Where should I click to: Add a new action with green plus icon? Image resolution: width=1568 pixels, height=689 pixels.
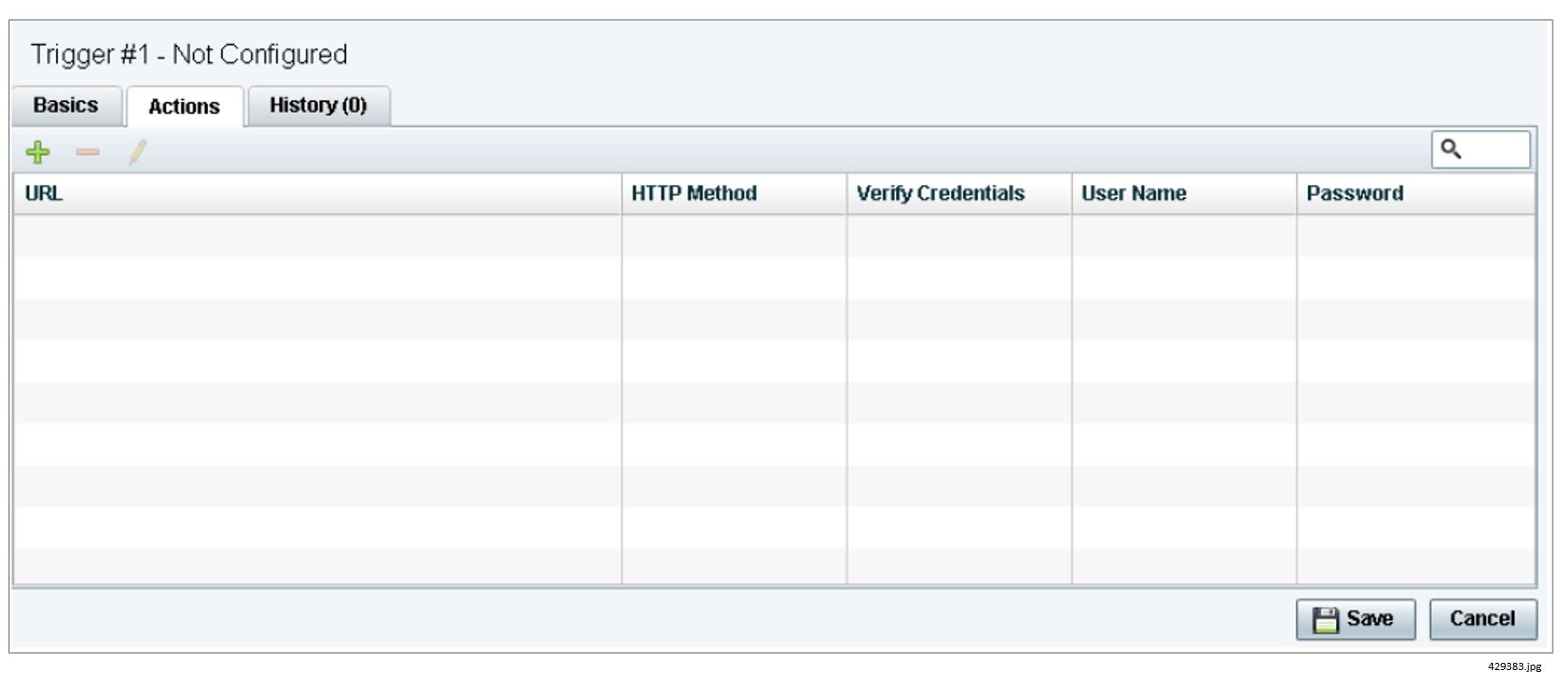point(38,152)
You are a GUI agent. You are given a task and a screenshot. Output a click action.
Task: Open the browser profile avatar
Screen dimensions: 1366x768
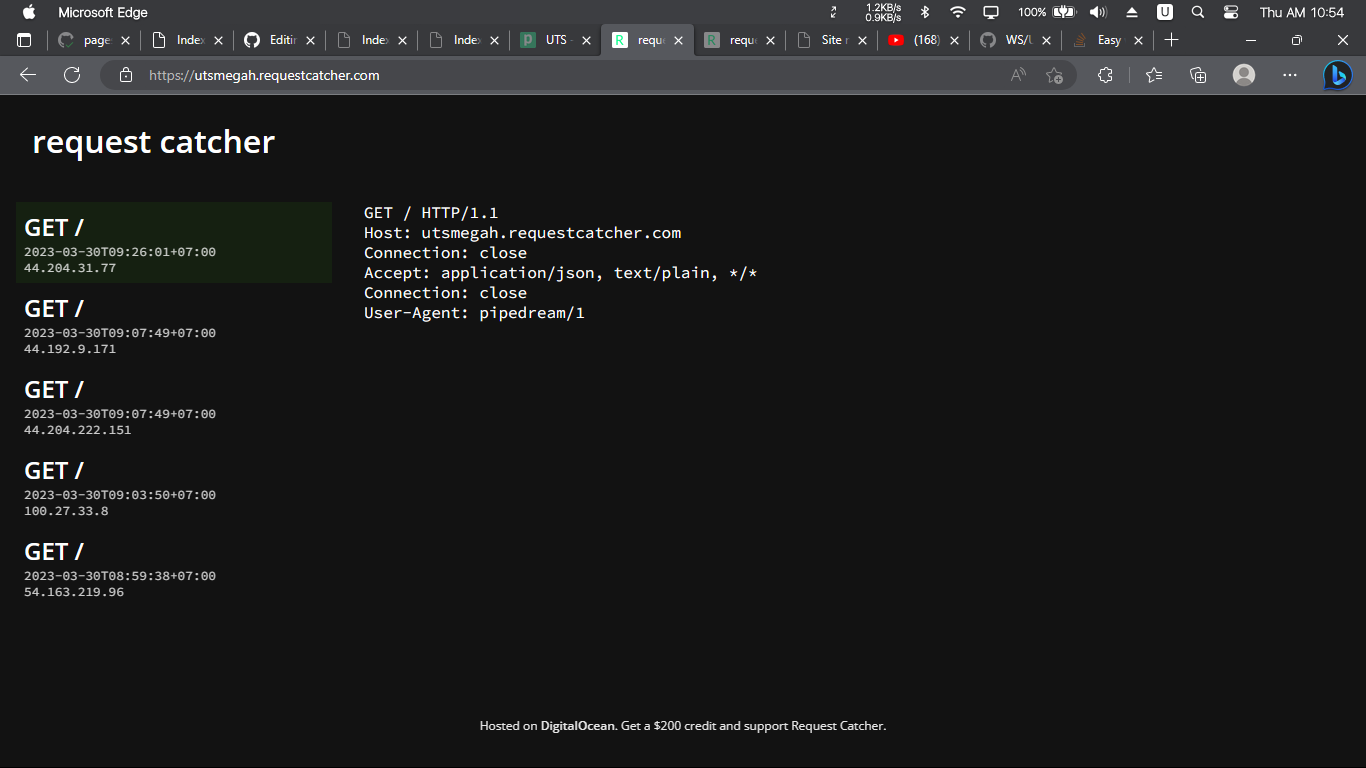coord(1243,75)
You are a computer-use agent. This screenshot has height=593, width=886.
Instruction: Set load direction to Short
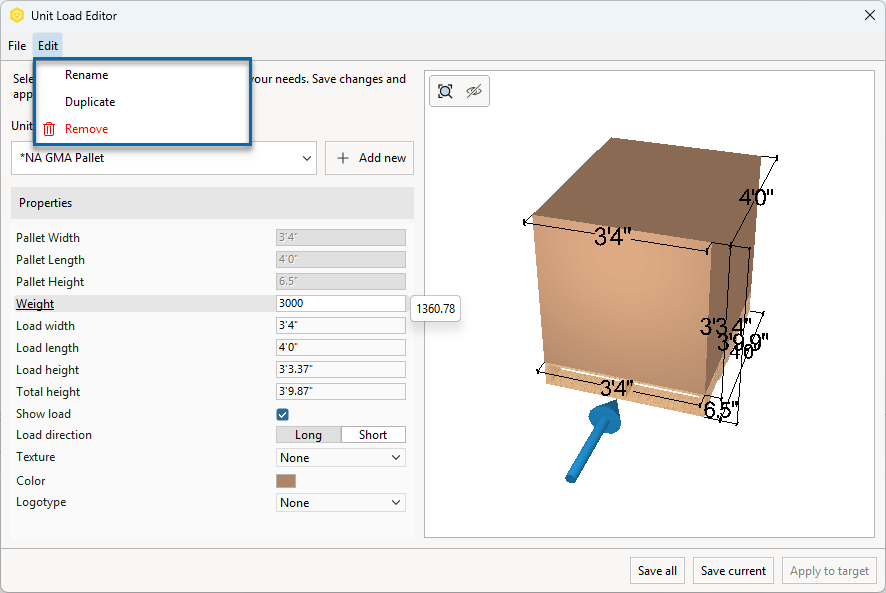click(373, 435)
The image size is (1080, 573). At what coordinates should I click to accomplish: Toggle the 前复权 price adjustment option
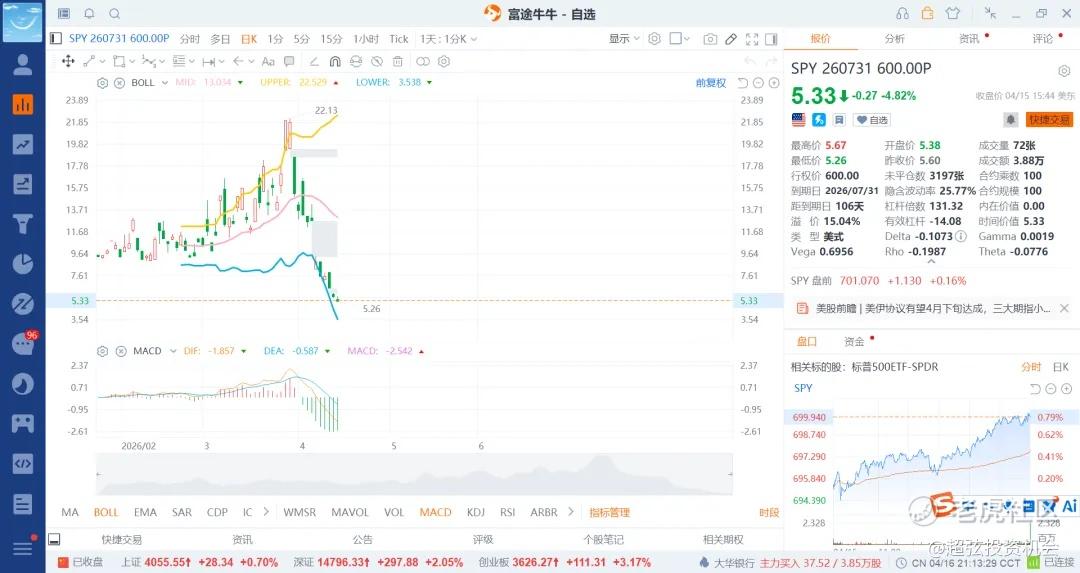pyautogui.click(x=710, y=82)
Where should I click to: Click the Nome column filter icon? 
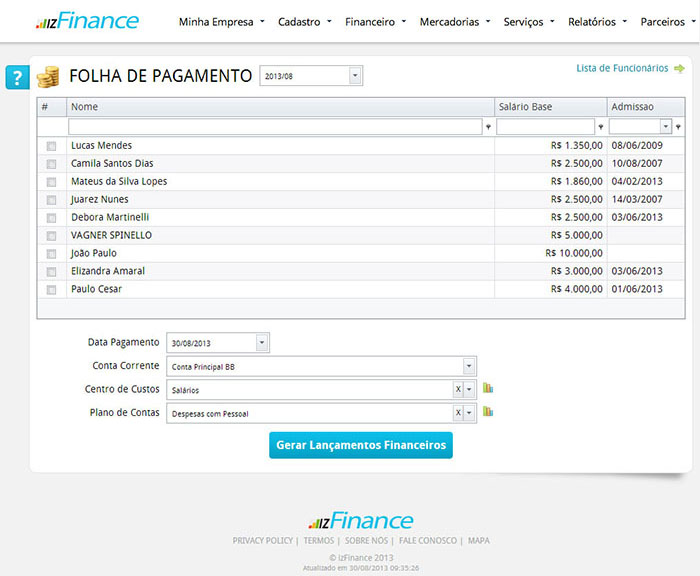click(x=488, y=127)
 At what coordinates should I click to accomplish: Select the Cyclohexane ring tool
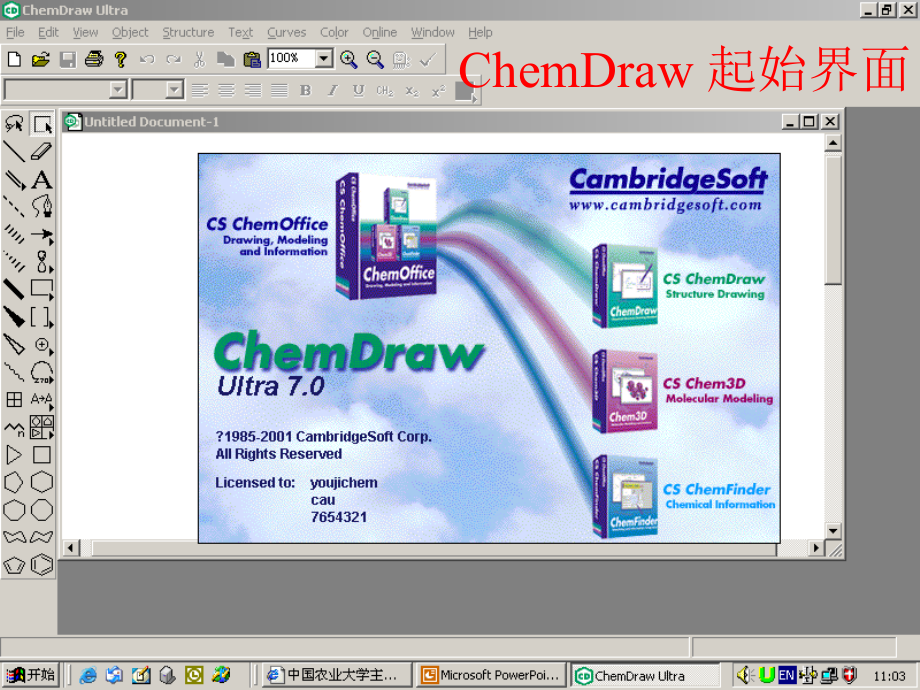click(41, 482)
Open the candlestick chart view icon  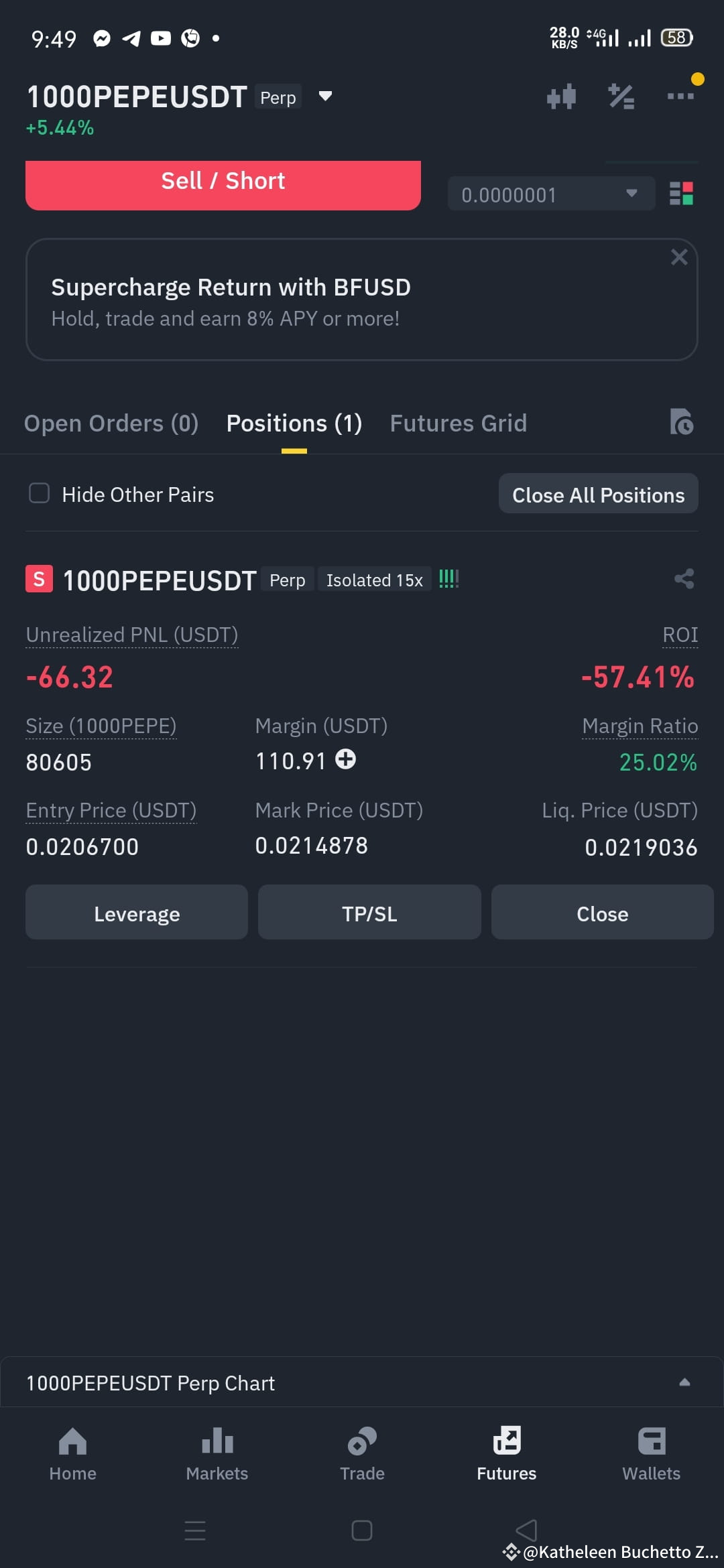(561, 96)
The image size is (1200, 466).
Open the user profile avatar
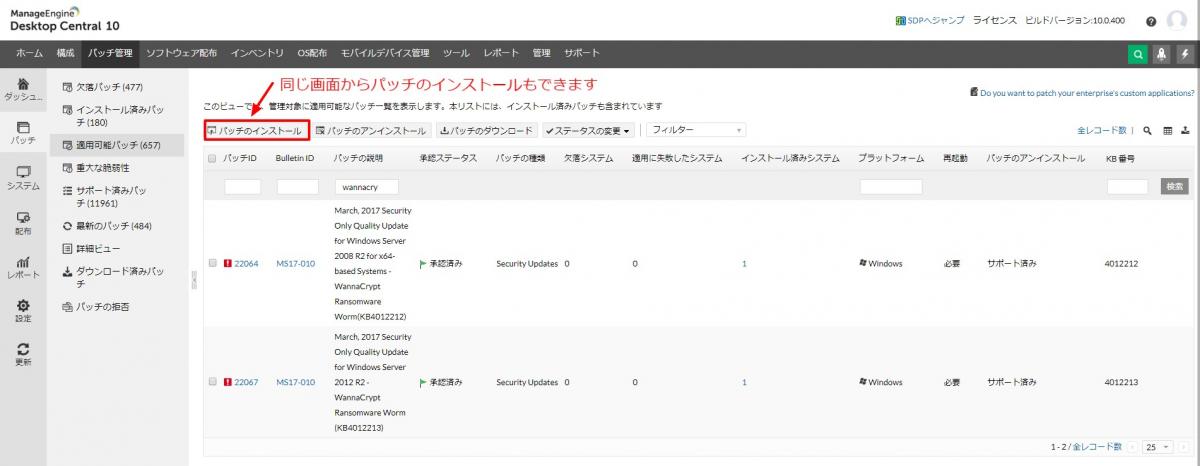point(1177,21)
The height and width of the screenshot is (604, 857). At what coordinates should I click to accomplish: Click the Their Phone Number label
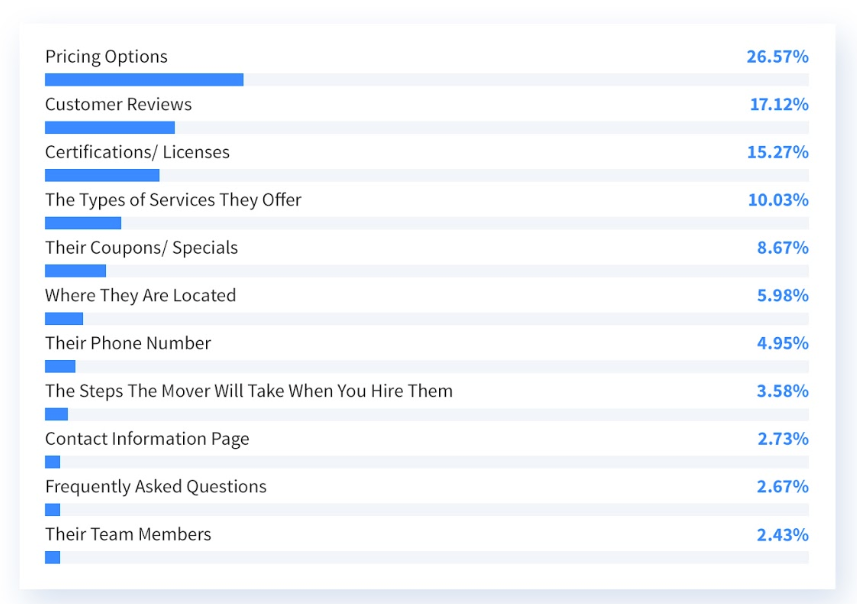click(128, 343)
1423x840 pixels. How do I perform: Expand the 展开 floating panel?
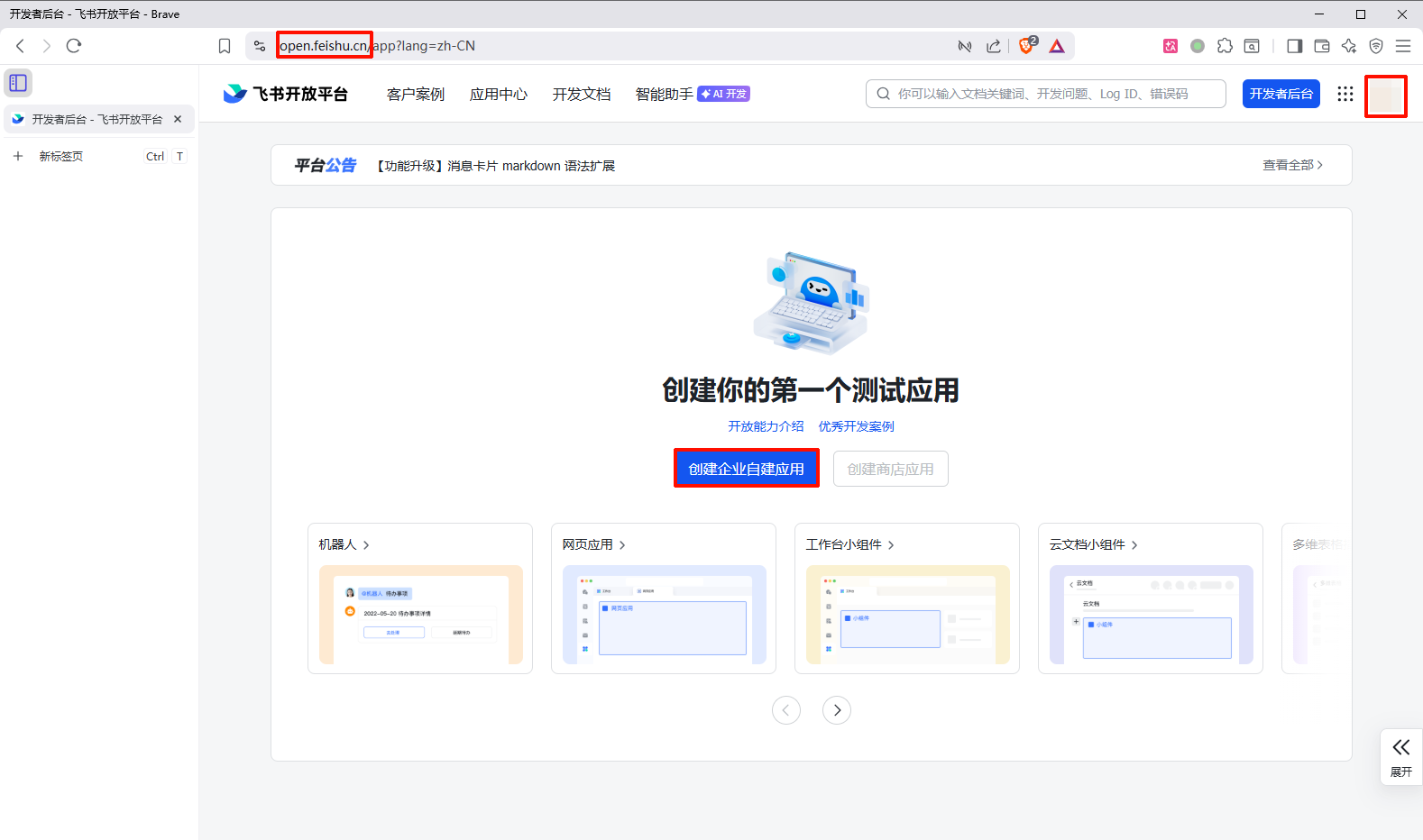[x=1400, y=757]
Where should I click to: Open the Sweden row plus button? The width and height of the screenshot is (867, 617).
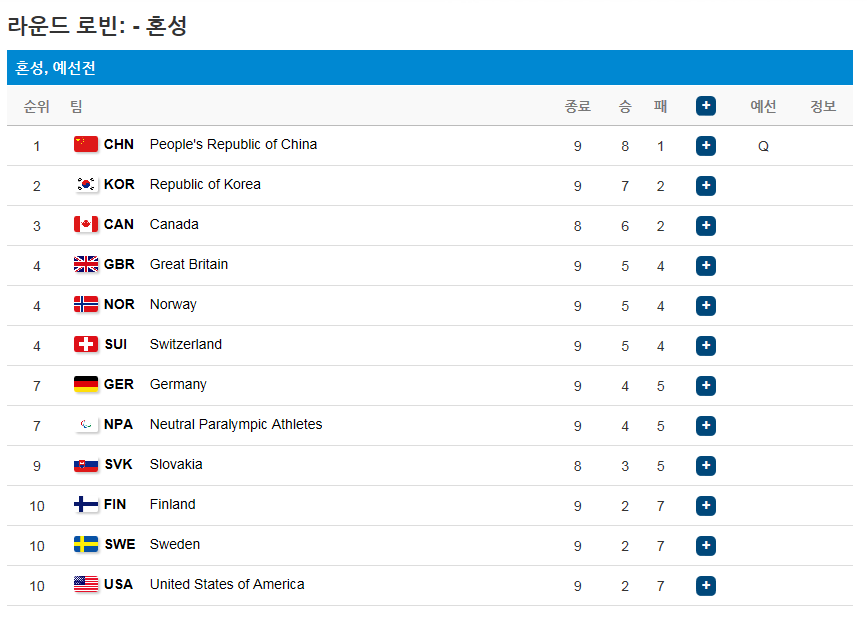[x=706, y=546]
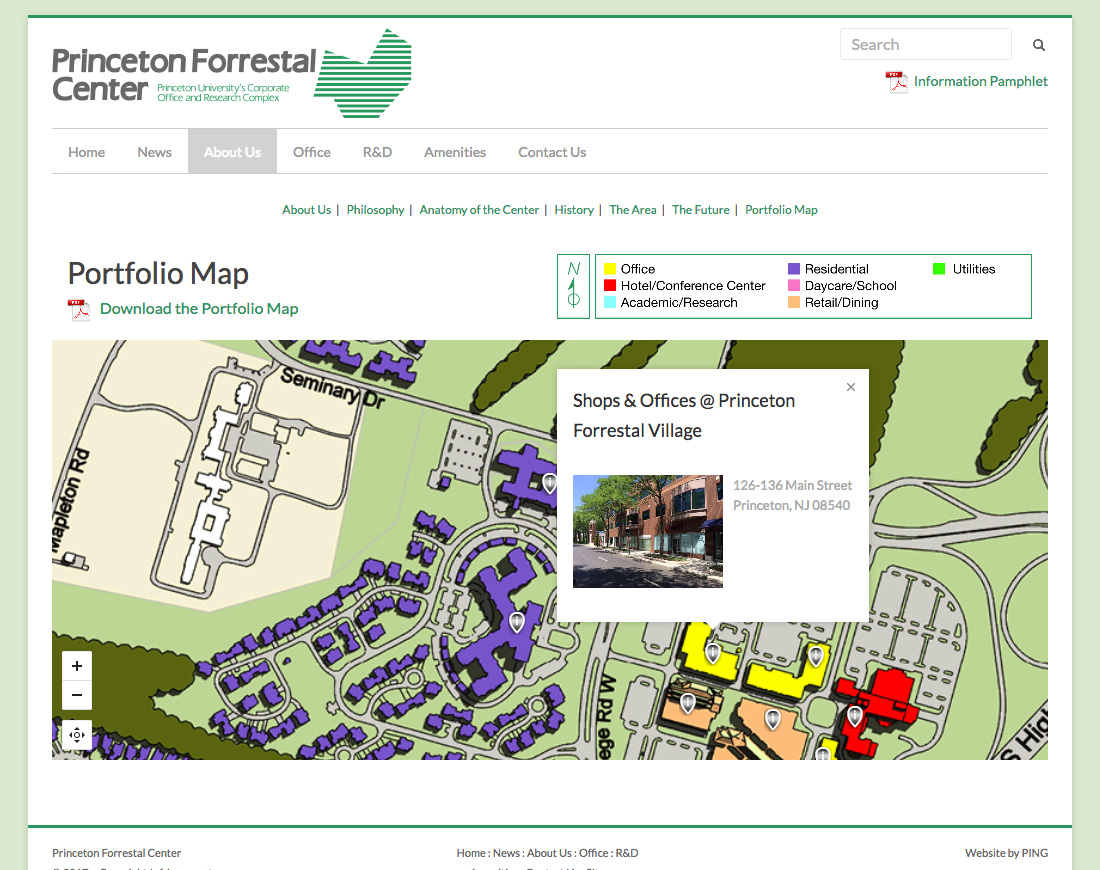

⁂

TASK GOAL:
Give only the number of lines above that hold the string "agent".

EXERCISE OUTPUT:
2